- [Task to complete]: Beginning with the line that contains "Click the 登录 login button", copy each subsequent line of the data below through the last one, including both ends but not the pictures.

--- Records ---

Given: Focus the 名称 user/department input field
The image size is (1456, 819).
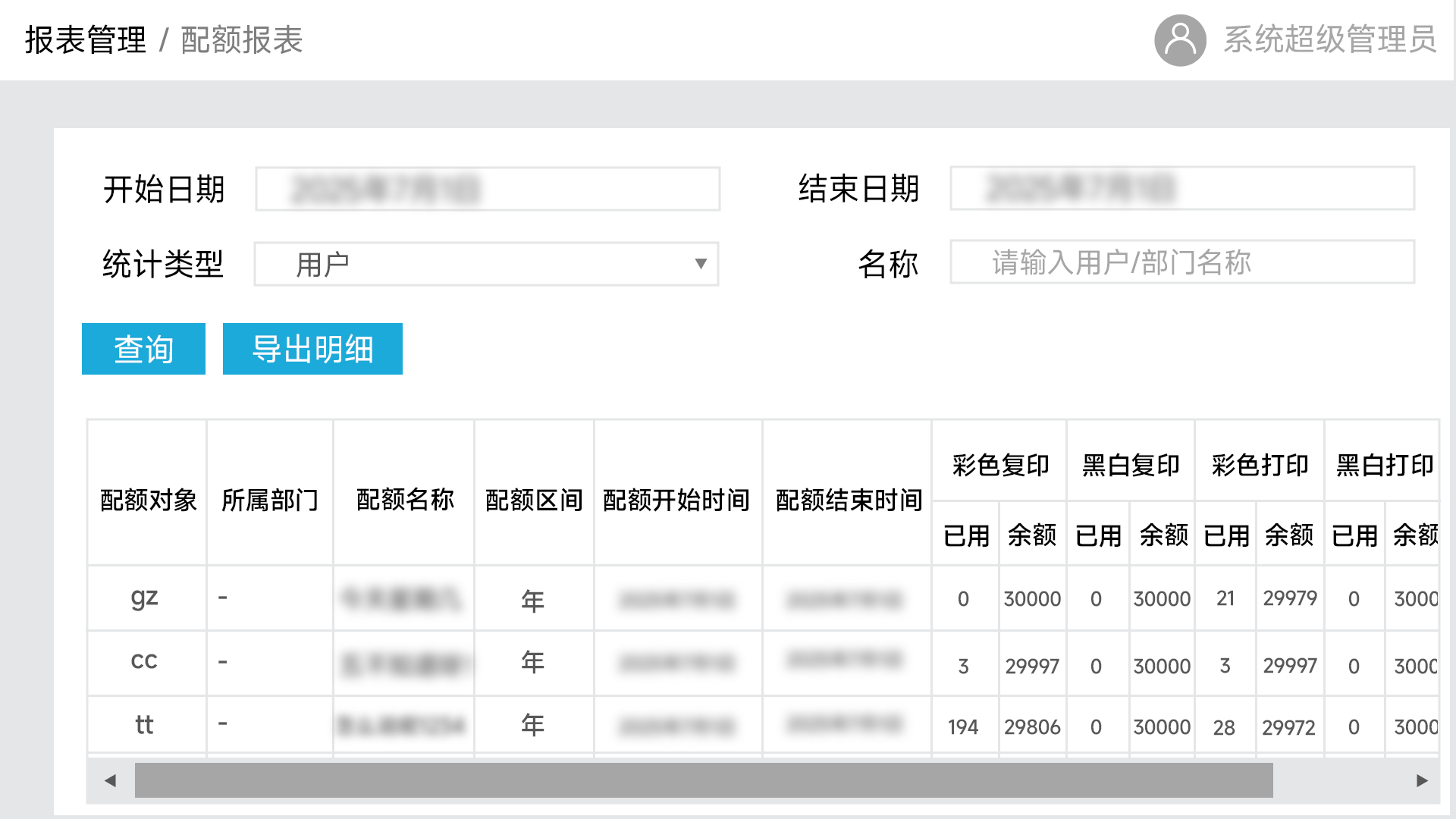Looking at the screenshot, I should pyautogui.click(x=1182, y=262).
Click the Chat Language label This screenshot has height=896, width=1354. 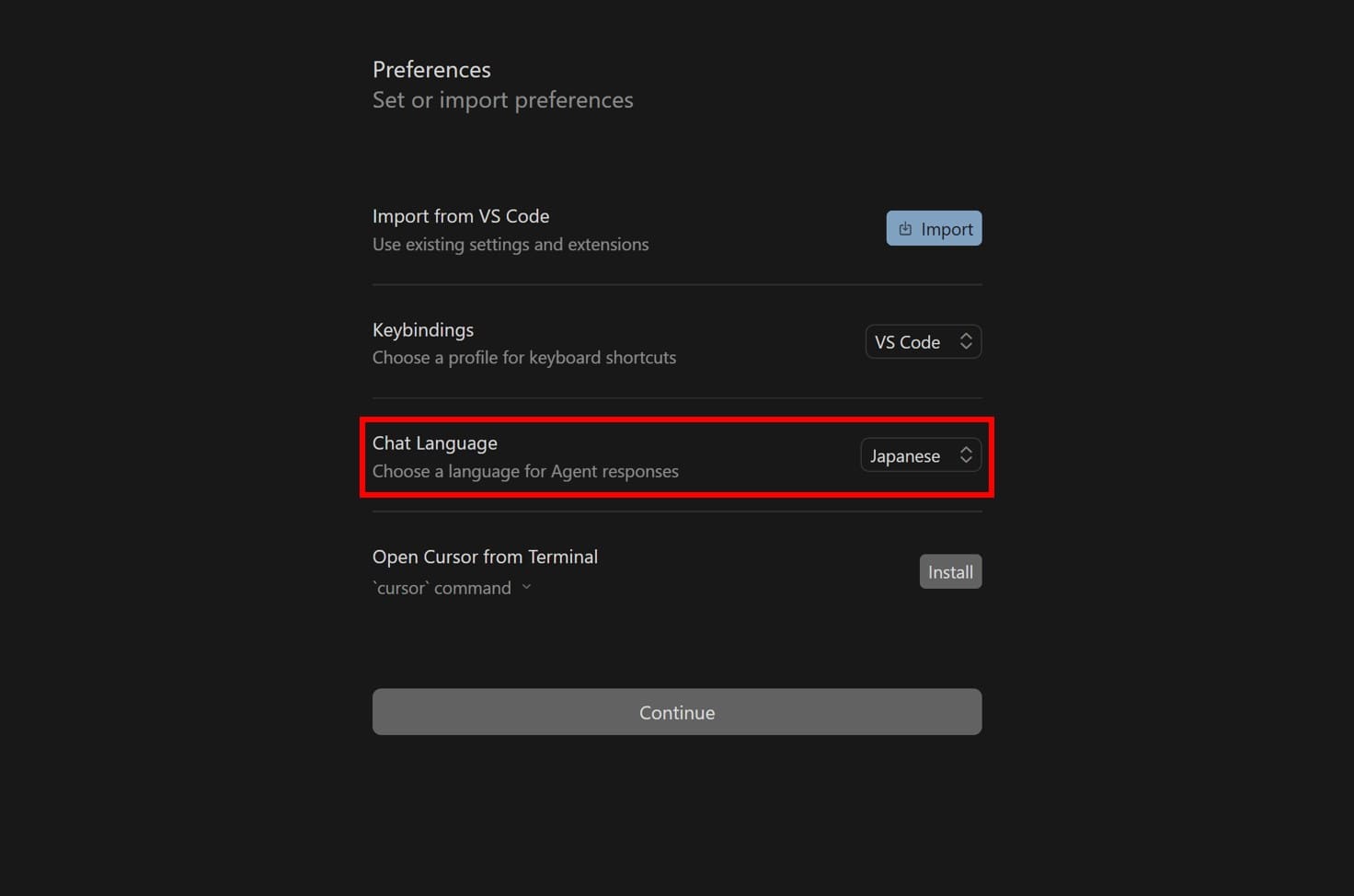(x=435, y=443)
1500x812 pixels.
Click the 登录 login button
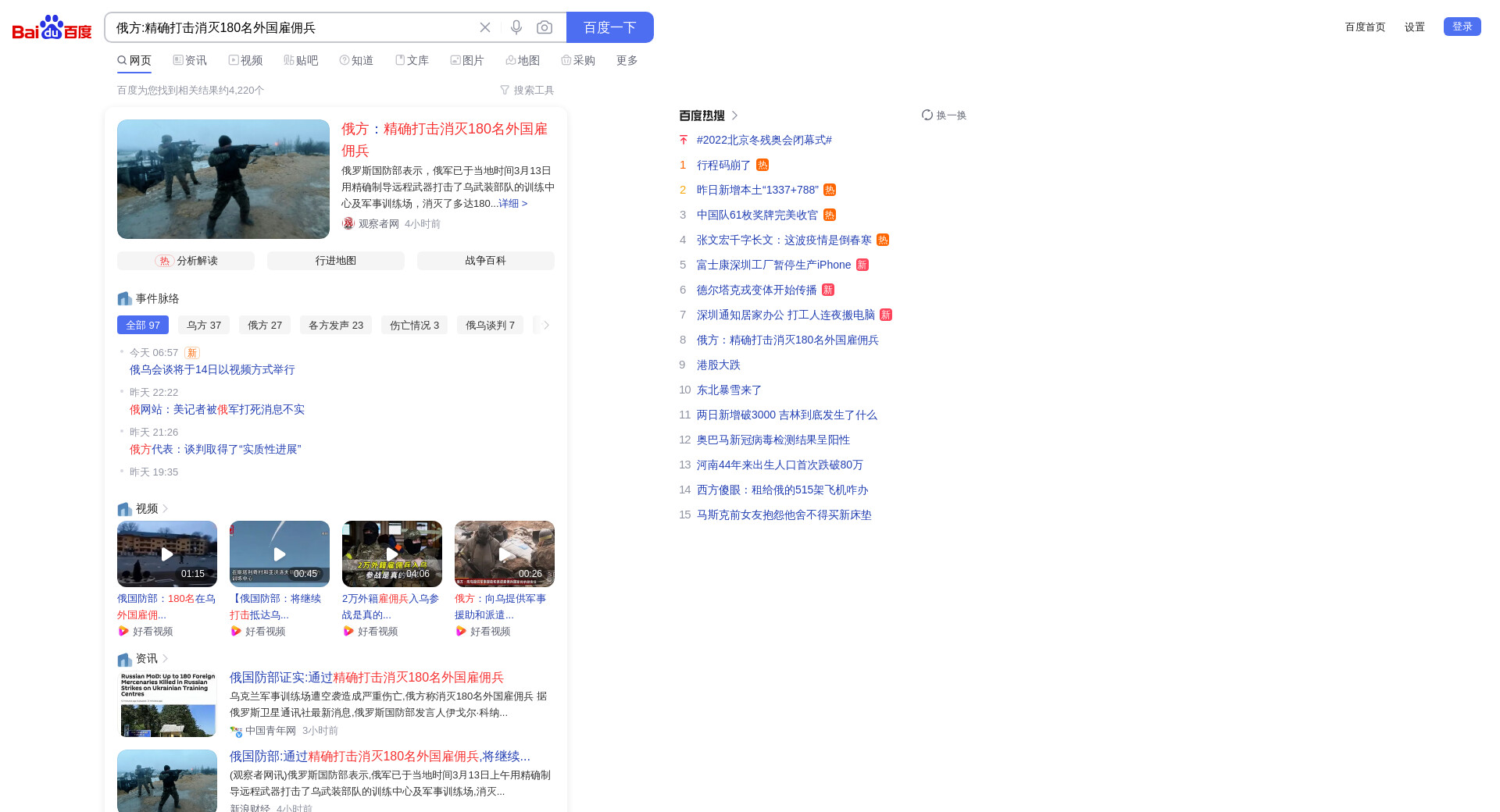point(1462,27)
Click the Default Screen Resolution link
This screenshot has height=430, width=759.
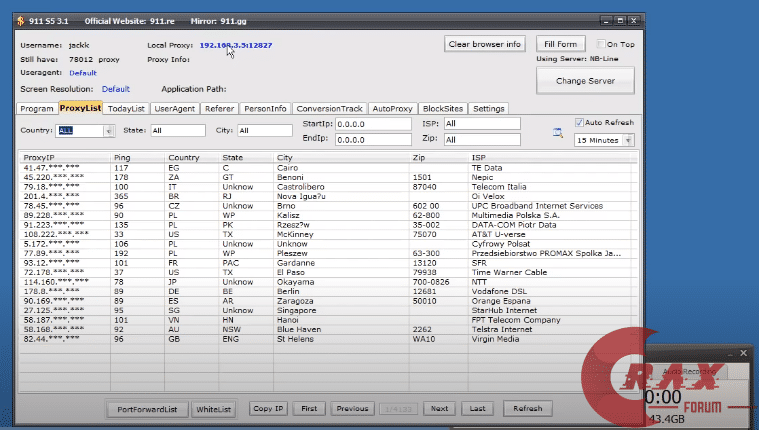pos(115,89)

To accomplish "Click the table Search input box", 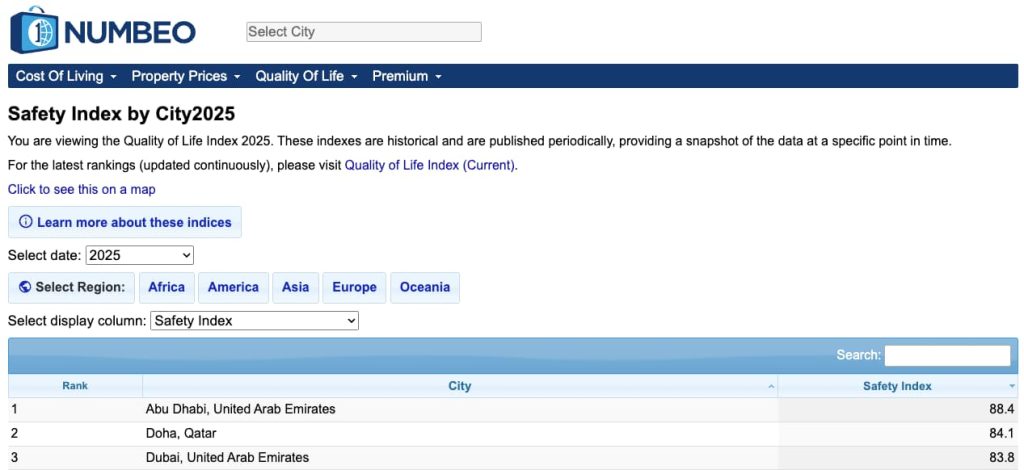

---

- [Your response]:
Click the 登录 login button
point(1462,27)
Click the Default Screen Resolution link
This screenshot has height=430, width=759.
pos(115,89)

To accomplish "Click the table Search input box", 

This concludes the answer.